Serena said she felt like a “Warrior Princess” when she wore her catsuit outfit however it wasn’t the first time a catsuit had been worn at a major tennis tournament. In 1985 tennis player Anne White made the tennis officials at Wimbledon clutch their pearls when she wore an all white catsuit with leg warmers (remember it was the 80’s). It was politely suggested she change her outfit for her remaining matches (which she did).
Just recently at the 2018 US Open, tennis player Alize Cornet courted controversy when after an outfit change due to extreme heat, she realized her top was on backwards. After moving court side, Cornet quickly removed her top briefly exposing her black sports bra. The chair umpire informed her that she would receive a code violation for removing her shirt on the court (something male players seem to do without any rebuke).
The incident caused an immediate media uproar identifying the sexist action forcing the United States Tennis Association to rapidly issue an apology to Cornet. They stated that she did not break any rules and will not receive a violation. Although it may not have been the chair umpire’s intention to bring upon so much attention to her tennis outfit, that is what is the match is being ultimately remembered for and not the formable game she played.
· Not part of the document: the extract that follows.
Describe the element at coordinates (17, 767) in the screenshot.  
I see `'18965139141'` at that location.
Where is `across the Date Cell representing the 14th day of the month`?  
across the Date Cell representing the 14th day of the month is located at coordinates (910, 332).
This year at the 2018 US Open we saw Serena Williams start off her first match by displaying her love for fashion in a one sleeve tutu by Nike with fishnets stockings that was not only stylish but enhanced the fluidity of her movements while playing. Throughout her matches she delightfully surprised the audience with her fashion aplomb which on any other player would have dominated the attention but with her magnificent sportsmanship we can easily recall her moves on the court as well.
Women’s tennis wear has been able to evolve throughout the ages otherwise women players would still look like Victorian ladies, covered in long white dresses with puffy sleeves. Throughout the last 140 years as women’s rights and fashion evolved so did the tennis outfits and their rising hemlines. Although there was always guidelines and rules during tournaments, it was women players throughout the ages taking chances in fashion that gradually led to what women players can wear today.
With the advancement of technology in textiles for sportswear both women and men should be allowed to wear outfits that help improve their game with comfort and ease. The reason Wimbledon players donned tennis whites in the first place was because you can see perspiration less with white, yet with the advancement of textiles Wimbledon is still fanatical with rules on tennis whites. If a particular fabric or particular style helps you perspire less and play better, why shouldn’t a player wear it?
Fashion is a reflection of our civilization and culture. Monitoring and policing professional tennis tournaments at this point in contemporary society is not an example of evolving. There is a reason Athleisure wear is all the rage now; women want to go about their day looking as stylish as they can but not sacrifice comfort, why would this be any different for sports? Luckily brands such as Nike, Adidas, Lululemon, Athleta and outstanding rising NYC based fashion forward brand Inphorm are spearheading the evolution of combining fashion and function. While tennis associations can always provide guidelines for their players hopefully they will be open minded enough especially in the #MeToo age to regard a woman’s right to not be told what they should wear.
When tennis associations (or any sport association) decide to let up on strict rules and regulations regarding the fashion aspect of sports wear perhaps in the future it will not be first thing that people or the media pay attention to but the player's sportsmanship and talent. Fashion could then be the secondary fun topic it was always meant to be.